Seçilmiş Bölüm:

===============

Bir hevesle işe başlayanlar, ününü başka bir alanda da yeşertmek isteyenler, çocukluğundan beri müzikle içiçe olanlar… Asıl ünlerini oyunculukta kazanıp sonrasında müziğe transfer olanların, ikisini beraber yürütmeyi başaranların ya da en azından şöyle bir şansını deneyenlerin sayısı hiç de az değil…
Ancak bildiğiniz gibi, şarkı söylemek ya da albüm yapıp ‘’Ben turnelere çıkacağım’’ demek, bu işi iyi yaptığınızın kanıtı değil. Hele ünlü bir oyuncu iseniz işe 1-0 yenilgi ile başladığınız bile söylenebilir zira, çoğunluğun ilk düşündüğü parayı bastırıp, o albümü yaptırdığınız şeklindedir.

===============

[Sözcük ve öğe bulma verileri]
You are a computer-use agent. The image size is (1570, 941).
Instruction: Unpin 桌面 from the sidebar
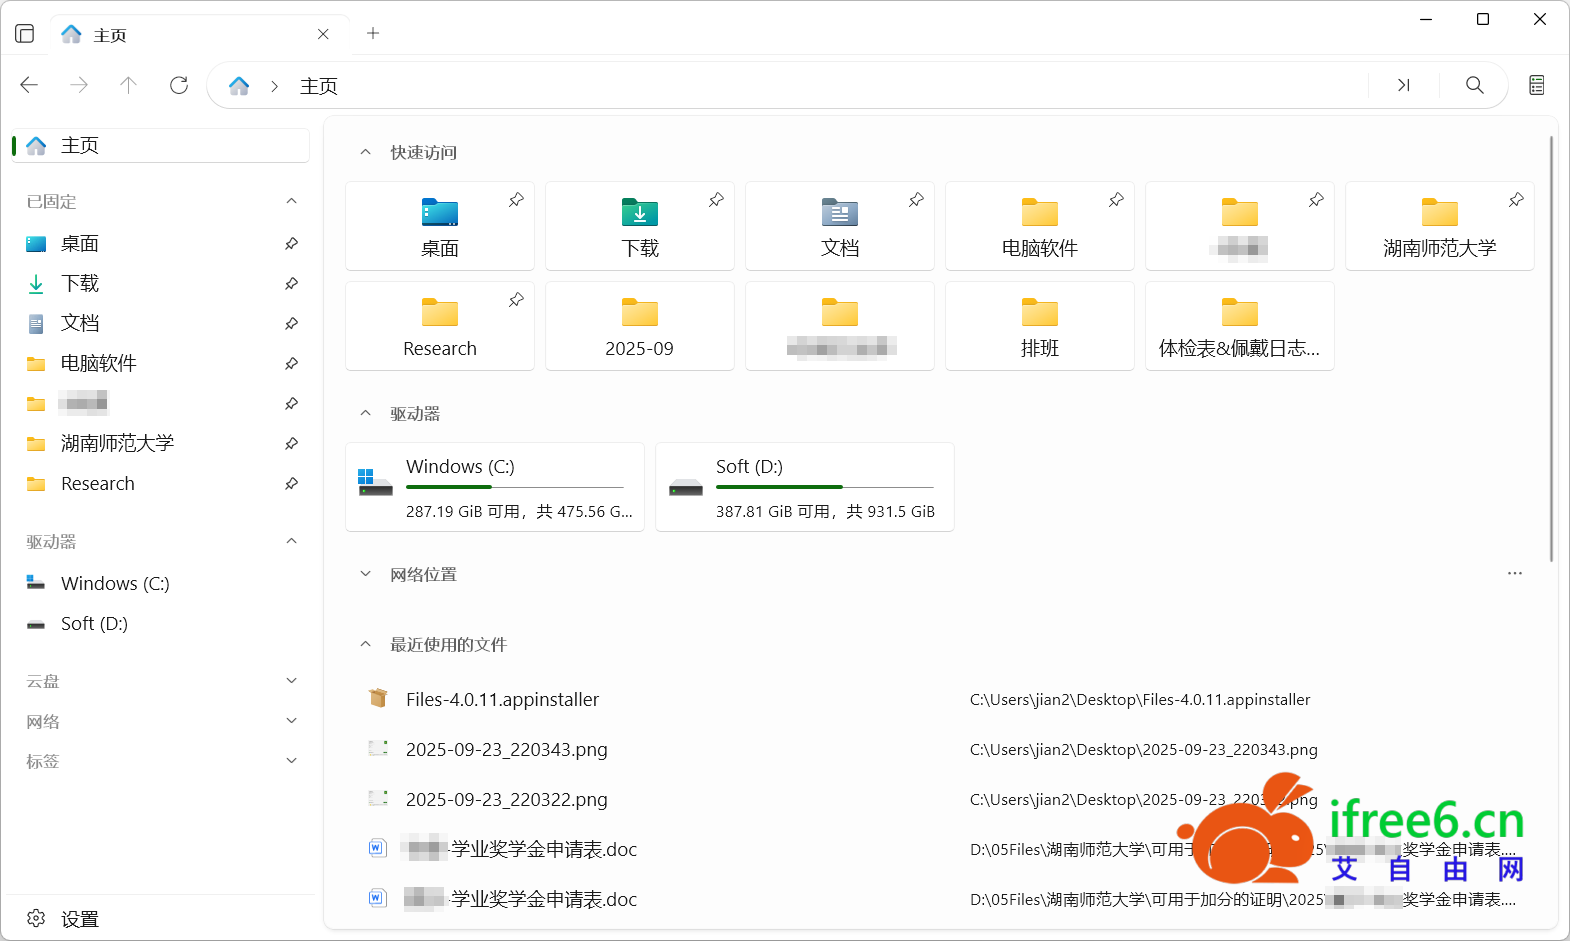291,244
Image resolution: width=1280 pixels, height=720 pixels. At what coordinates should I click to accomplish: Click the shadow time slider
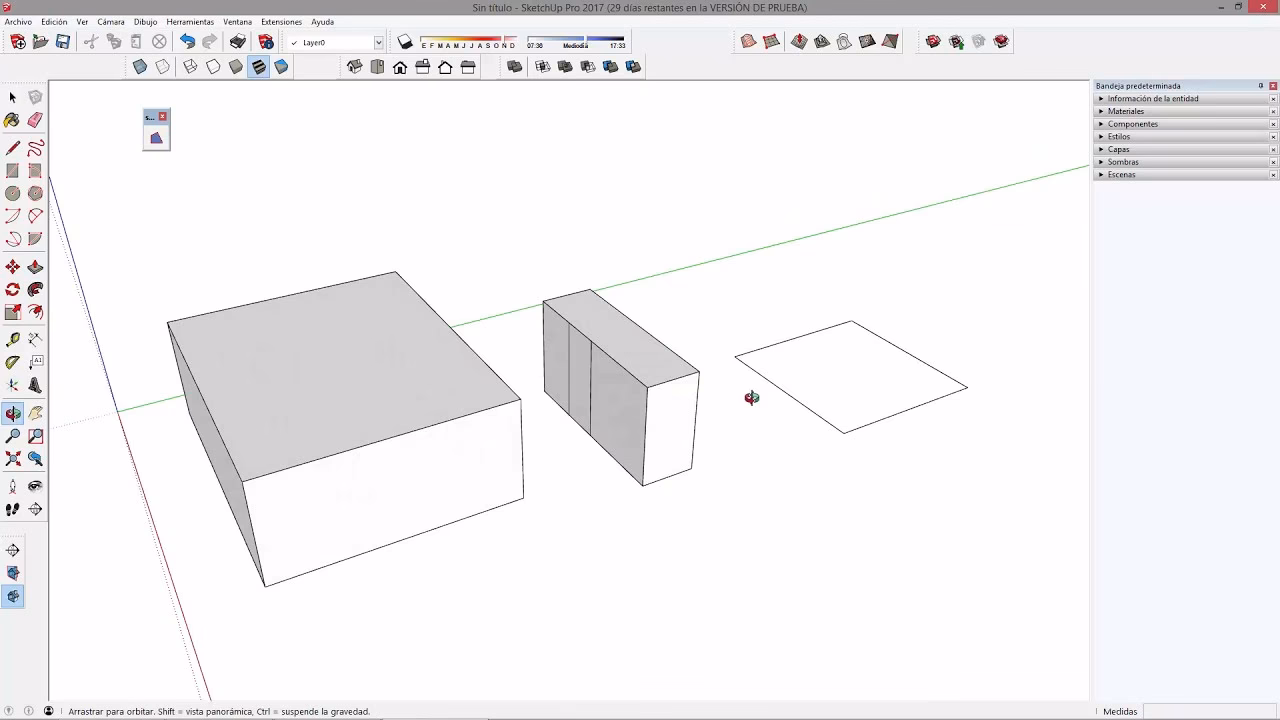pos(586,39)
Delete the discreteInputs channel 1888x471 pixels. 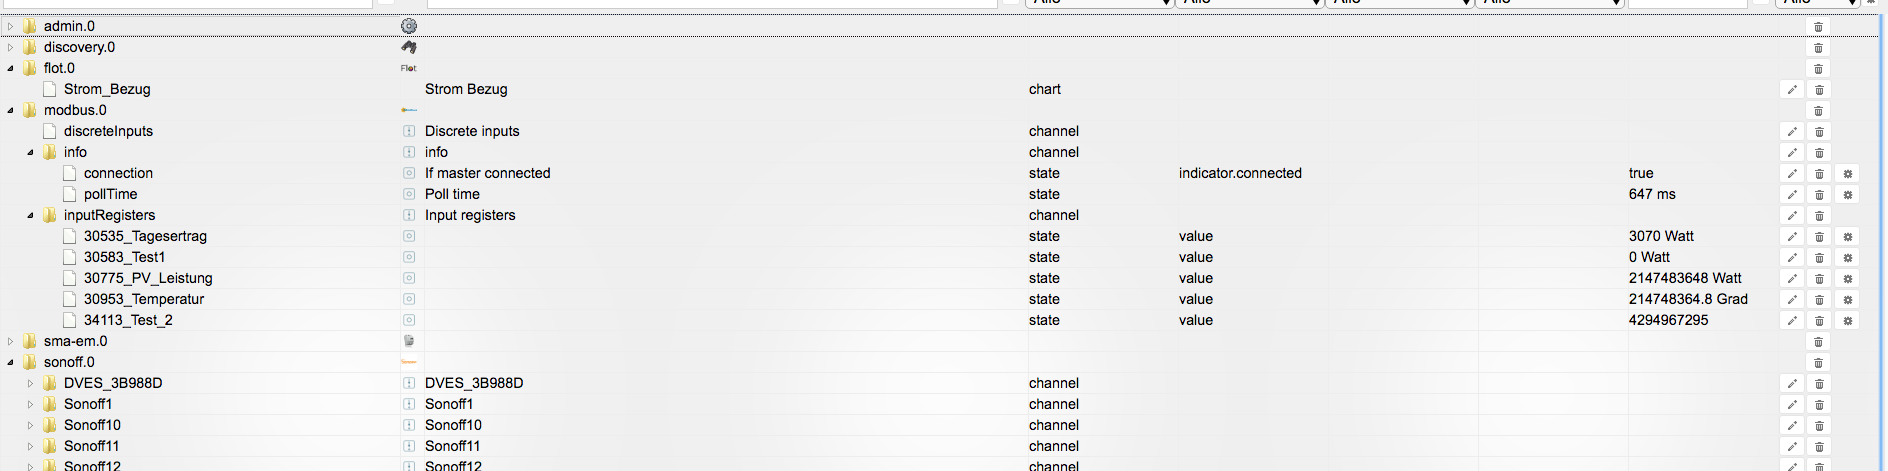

===============

Yönergeler:
[a] Oyuncuların müziğe geçişini anlatan metinde "Ancak bildiğiniz gibi" diye başlayan paragrafı, ana bilgilerini koruyarak madde madde kısaltın.
[b] Oyuncuların müziğe geçişini anlatan metne göre aşağıdaki soruları yanıtlayın.
(i) Müziğe geçenlerden söz edilen kişiler asıl ünlerini hangi alanda kazanmıştır?
(ii) Ünlü bir oyuncunun müziğe hangi skorla yenik başladığı söylenebilir?
(iii) Çoğunluk, ünlü bir oyuncunun albümü hakkında ilk olarak ne düşünür?
[c] Oyuncuların müziğe geçişini anlatan metni, son cümlesinden sonra gelecek biçimde sürdürün.
Bu materyal, metinden ayrı ve bağımsızdır.

Görev Yanıtları:
[a]
- Şarkı söylemek, albüm yapmak ya da turneye çıkacağını söylemek, bu işin iyi yapıldığını kanıtlamaz.
- Ünlü bir oyuncunun bu işe 1-0 yenik başladığı bile söylenebilir.
- Bunun nedeni, çoğunluğun önce albümün parayla yaptırıldığını düşünmesidir.

[b]
(i) Oyunculukta.
(ii) 1-0.
(iii) Oyuncunun parayı bastırıp albümü yaptırdığını.

[c]
Son zamanlarda sık sık sahnede gitar çalarken gördüğümüz Johnny Depp’ten de, kısa bir süre önce, konuyla alakalı ilginç bir beyanat geldi: “Müzik yapan aktörler midemi bulandırıyor.” Johnny Depp’in bunu söylerken bilincinin yerinde olmadığını düşünebilirsiniz; çünkü asıl söylemek istediği şeyi ifade etmenin çok daha iyi (ve çelişki barındırmayan) yolları var. Kendisi aslında aktörlükten elde ettiği ünü, müzik dünyasında kullanmak ve bu işten de kendine kazanç çıkarmak isteyenlere kızgın. Müziğin, sadece müzik için yapılması gerektiğini düşünüyor. Haklı da… Ancak hem iyi oyunculuk yapıp hem de sahnelerin tozunu attırmayı başaran isimlere de haksızlık etmemek lazım. Her ikisini de gerçekten hakkıyla yapan, oyunculuk kadar yaptığı müziğe de değer veren birçok isim var.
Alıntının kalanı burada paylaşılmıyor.